- THE TASK
Write out the records below word for word, leaving out the pictures.

## BEGIN THE INPUT

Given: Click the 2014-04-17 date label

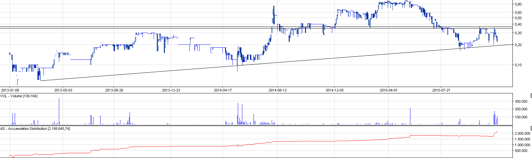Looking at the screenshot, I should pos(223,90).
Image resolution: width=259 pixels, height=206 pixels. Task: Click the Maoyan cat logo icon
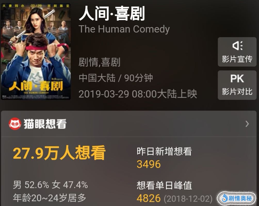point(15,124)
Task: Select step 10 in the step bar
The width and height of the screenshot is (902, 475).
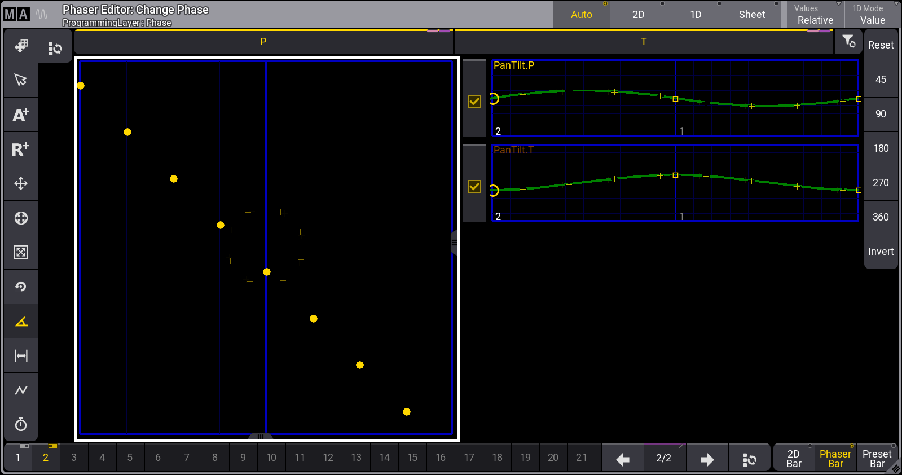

## END THE INPUT

- SOLUTION FOR THIS EXERCISE
Given: Click the 2014-04-17 date label

Looking at the screenshot, I should pos(223,90).
Image resolution: width=259 pixels, height=206 pixels. Task: Click the Maoyan cat logo icon
point(15,124)
Task: Select step 10 in the step bar
The width and height of the screenshot is (902, 475).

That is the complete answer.